Thanks for your reply. I guess that you need to have data or have some idea of what the relationship is likely to be before you propose a model of any order or decide to apply transformations. So taking a stab at order=3 just because it can fit somewhat complex curves isn’t a sensible approach : )

Mark

Jim Frost says

Hi Mark,

Right, it’s not an approach I’d recommend. Graph your data, consider theory, fit the model that makes sense, check residual plots, and make adjustments as needed. The thing with higher-order polynomials is that they’re very good at fitting noise!

Mark says

Hi Jim, Without knowing the true relationship between y and x, is there a minimum polynomial order that is a go to? For example, if there is curvature then a model of order 1 e.g. y = ao + a1x wouldn’t be a good fit. A model y = a0 + a1x + a2x^2 would be better but wouldn’t be a good fit if there was both a minimum and maximum present. Then a model of order 3 e.g. y = a0 + a1x + a2x^2 + a3x^3 would be better. My feeling is that order = 3 is the minimum order required to fit “wiggly data” and so to be safe order = 4 would be a safe bet. If the relationship between y and x has many hills and valleys (not in a regular sinusoidal way) then maybe an order higher than 4 would be required but usually, relationships are smooth and continuous (but sometimes sharp discontinuities e.g if x = Twater = 0degC occur where maybe even a 4th order polynomial would not approximate the data well). In the case I’m considering, I don’t think there are any sharp discontinuities so I’m thinking that 4th order is a good “go to” choice for polynomial order. If I were to use a 10th order polynomial (to maximize) R^2 I suspect I’d just be fitting data to the noise rather than the underlying true relationship. Just wondered if you’d agree with my assessment of 4th degree polynomial being a good “go to” choice? Thanks, Mark

Jim Frost says

Hi Mark,

As a general rule of thumb for most analysts in most situations? No, I’d say that a 4th order polynomial is far too high. For most situations, that would be too many. Depending on the nature of your data and sample size, you’d either be overfitting the data or just have a number of terms that are not significant–which can reduce the precision of your model.

I’d think about it from the opposite direction. Start with graphing your data and subject-area knowledge to get an idea of what curvature you need to fit. That will hopefully make it clear right there. If unsure, I’d start with a lower-order polynomial, and then check the residual plots. If necessary, you can increase the model order based on the residual plots.

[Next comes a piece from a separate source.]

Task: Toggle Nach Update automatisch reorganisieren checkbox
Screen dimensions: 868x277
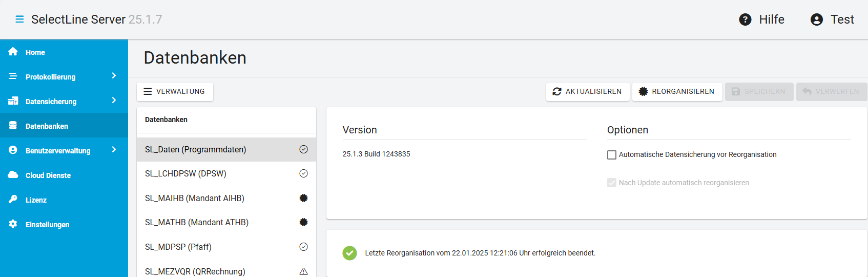Action: [x=612, y=183]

In practice, I’ve never seen a 4th order polynomial, or even a 3rd order. What I have seen was by the time a 3rd order would’ve been called for based on the number of bends, it was actually a nonlinear model that fit better. That’s not necessarily is a general rule for how it works, just what I’ve seen. I’m sure that varies by subject-area. However, you’ll need to use subject-knowledge and theory to guide you. If there is a specific reason why a 4th order polynomial or higher makes theoretical sense, it could well be justified.

As a counter example, in the fitted line plot in this post with the cubic model, there’s just no theoretical reason for why the rankings would first increase, then decline, and then increase again as approval increases. It looks like it provides a good fit in the plot but it doesn’t make theoretical sense. The predicted R-squared also makes it clear that it’s not a good model. The cubic model just forces the model to play connect the dots.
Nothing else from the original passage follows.